The early development of Coledale and the surrounding areas of the Illawarra was largely due to the coal mining industry. The first mine in the area opened in 1889, but closed due to issues with groundwater. It was redeveloped in 1902 as the North Bulli Colliery, which closed in 1926. The mine employed around 100 workers.

==Population==
In the , there were 1,372 people in Coledale. 81.4% of people were born in Australia and 90.0% of people spoke only English at home. The most common responses for religion were No Religion (53.4%), Catholic (17.9%) and Anglican (11.2%).

==Recreation==
Coledale has two sandy beaches, Coledale Beach and Sharkey's Beach (also Sharky Beach or Sharkies Beach).
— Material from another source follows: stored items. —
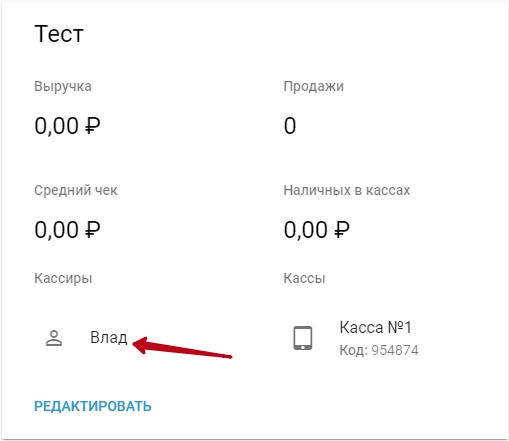The image size is (509, 441).
Task: Click the register code 954874
Action: (x=395, y=350)
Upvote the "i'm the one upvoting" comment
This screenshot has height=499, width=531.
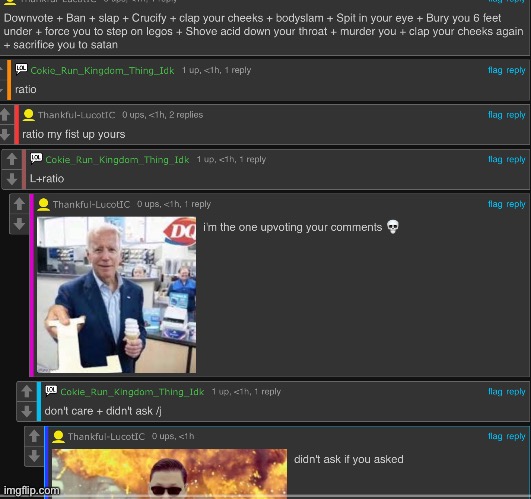(19, 204)
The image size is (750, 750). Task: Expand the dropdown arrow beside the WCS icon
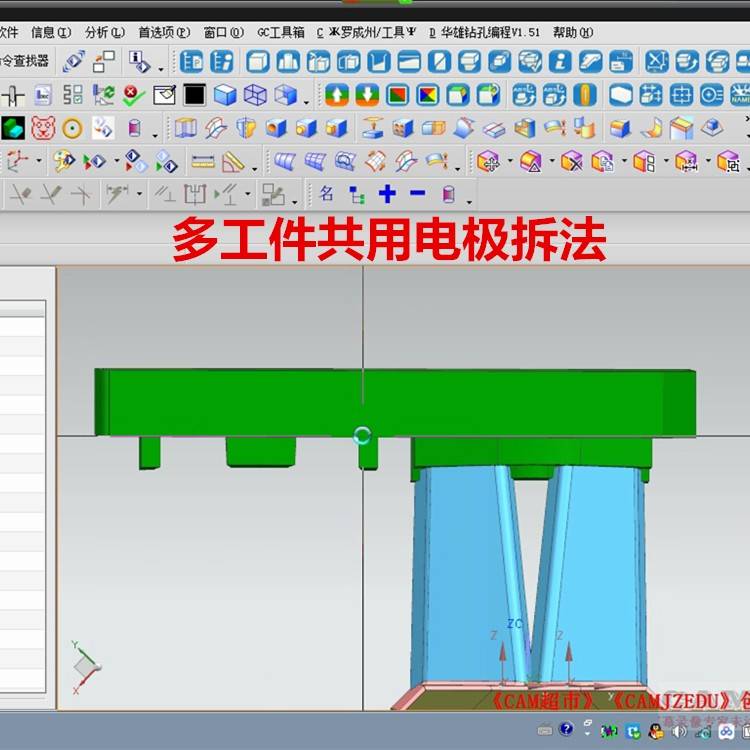pyautogui.click(x=38, y=162)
Coledale Beach is located to the north of the village and is patrolled during the summer months by the local surf life saving club (SLSC). Sharkey's Beach is a smaller, unpatrolled beach located to the south of the village. It is a popular area for surfing and fishing, and also hosts local markets every four weeks. The SLSC operates a nearby campground to receive funding.

==Infrastructure==
===Transport===
Rail transport was first established in 1887, running between Coledale and Clifton, from which many colliery workers commuted by foot or horse before the opening of the railway. Services extended to Sydney and Wollongong in 1889. Coledale railway station is located halfway up Cater Street, off Lawrence Hargrave Drive. The station is operated by NSW TrainLink. It is located on the South Coast railway line and receives South Coast (SCO) services from Central and Wollongong.

===Hospital===
Coledale Hospital opened in 1917, after construction began in 1915. It was originally named the Illawarra Cottage Hospital or Miner's Hospital and dealt with injuries from the nearby coal mines. The hospital, which initially had only 15 beds, was funded by both the government and fundraising efforts by local residents.